Researchers at Tufts University School of Medicine have identified a group of immune antibodies that appear earlier than current laboratory markers of Lyme disease. The new markers may also help identify a subset of patients with persistent symptoms after treatment, raising the prospect of new diagnostic tools for both acute and post-treatment disease.
Current laboratory diagnosis of Lyme disease relies largely on antibodies against Borrelia burgdorferi. These tests perform well once the immune response is established, but are less sensitive during the first weeks of infection and cannot distinguish between active infection, past infection, and ongoing post-treatment symptoms.

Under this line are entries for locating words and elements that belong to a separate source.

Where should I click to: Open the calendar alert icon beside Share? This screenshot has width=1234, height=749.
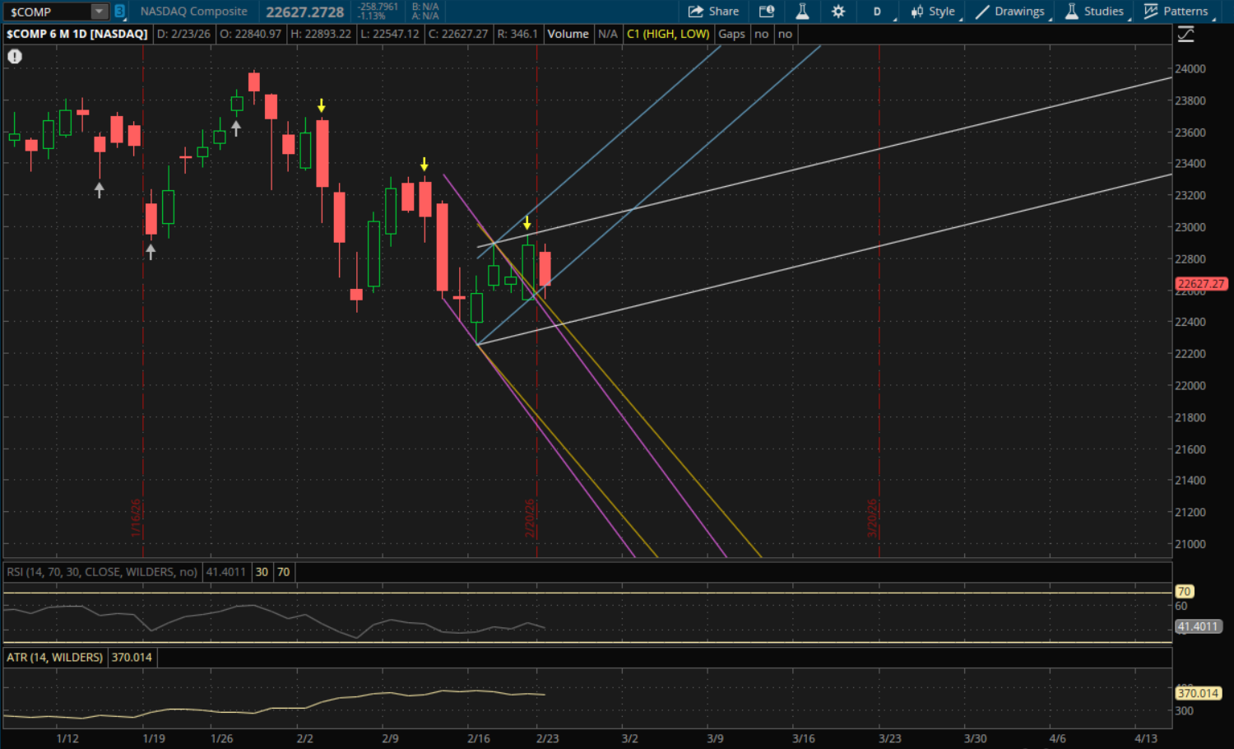tap(767, 12)
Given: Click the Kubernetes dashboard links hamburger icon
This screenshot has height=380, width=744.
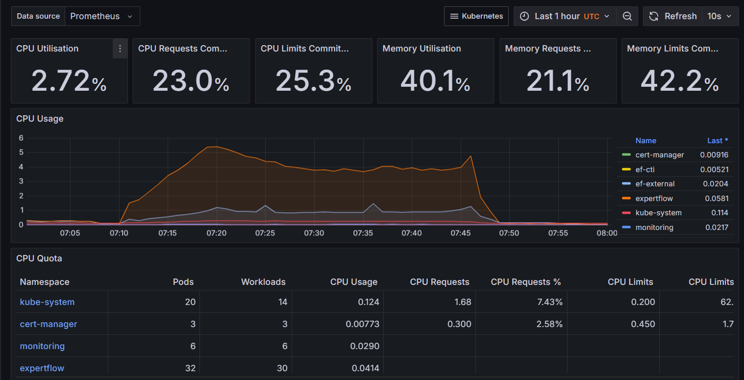Looking at the screenshot, I should coord(454,16).
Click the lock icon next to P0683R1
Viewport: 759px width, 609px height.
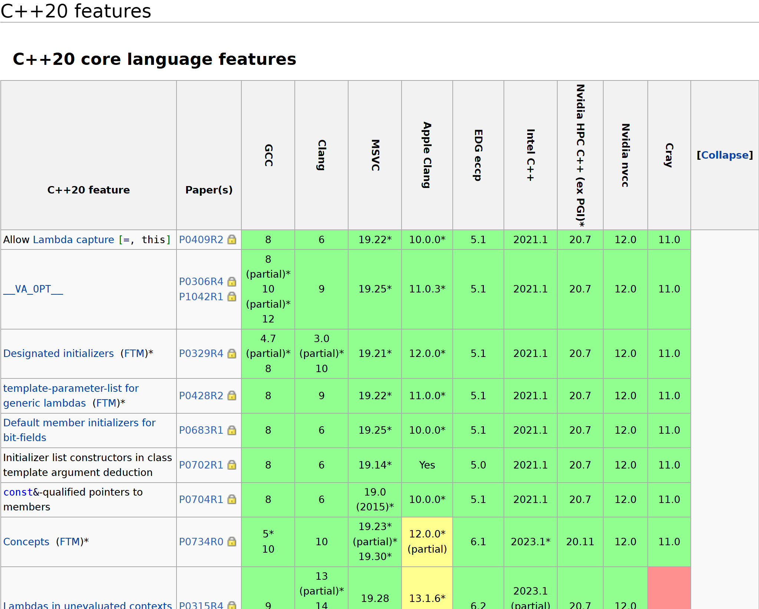[x=232, y=430]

Around 10–20 percent of treated patients experience persistent symptoms, yet there are no validated biomarkers for post-treatment Lyme disease (PTLD).

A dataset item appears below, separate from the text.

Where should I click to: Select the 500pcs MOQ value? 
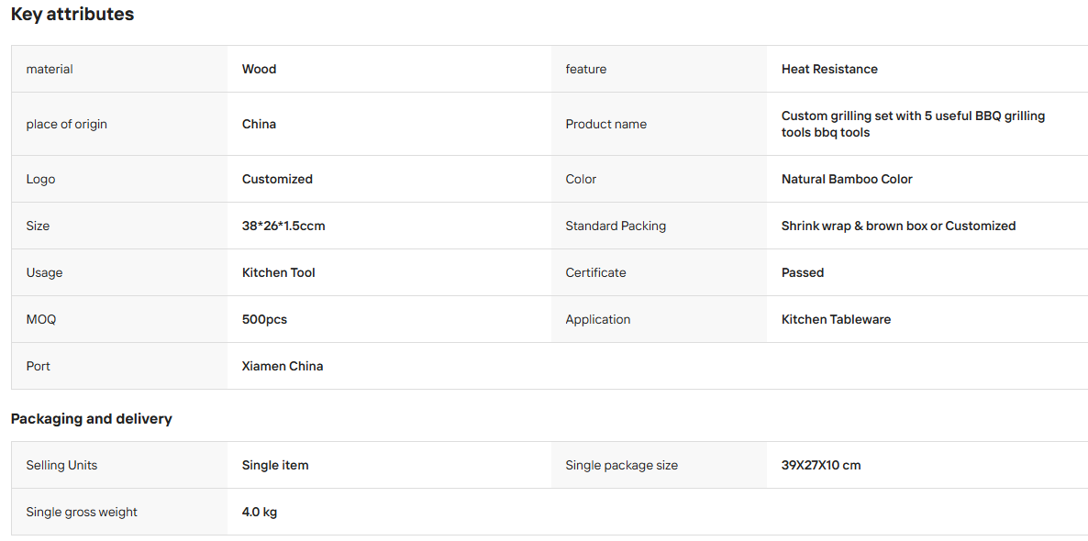click(x=264, y=319)
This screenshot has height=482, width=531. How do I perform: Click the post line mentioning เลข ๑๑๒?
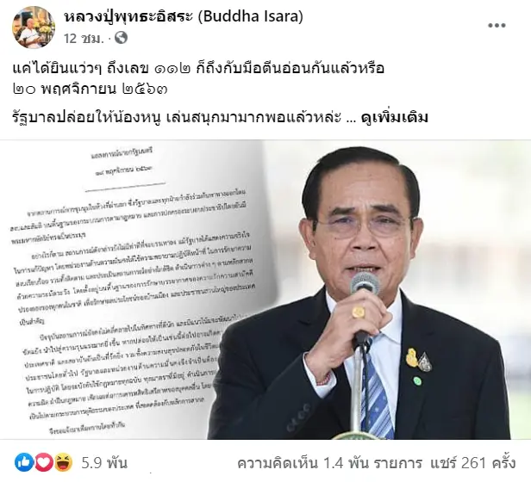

In the new study, published in Infection and Immunity, investigators analyzed blood samples from multiple US Lyme disease cohorts, including patients sampled at diagnosis and followed for up to a year, alongside individuals with long-standing PTLD. They measured antibodies directed against phospholipids, a class of fats found in cell membranes that B. burgdorferi acquires from its host.
Three antibody types increased during infection, but two – those targeting phosphatidic acid and phosphatidylserine – were already elevated when patients first presented with the characteristic erythema migrans rash, even though many remained negative by conventional two-tier serology. This suggests these markers could complement existing tests during the diagnostic window when current assays are less sensitive.
Rather than replacing established serology, the authors propose incorporating antiphospholipid antibodies into multi-marker testing strategies to improve early detection while maintaining specificity.
The study also found that most patients' antiphospholipid antibody levels declined after treatment. However, a subgroup of patients with long-term PTLD showed persistently raised antibodies against phosphatidylserine, a pattern that was not observed in comparison groups with fibromyalgia, systemic lupus erythematosus, multiple sclerosis, rheumatoid arthritis, myalgic encephalomyelitis/chronic fatigue syndrome, or long COVID. Although the findings do not establish that these antibodies cause persistent symptoms, they suggest the marker could help identify a biologically distinct subgroup of patients for future studies.
The authors note that larger validation studies will be needed before clinical implementation. They also suggest that serial measurement of these antibodies could eventually play a role similar to non-treponemal testing in syphilis, providing laboratory support for monitoring disease activity alongside established Lyme diagnostics rather than replacing them.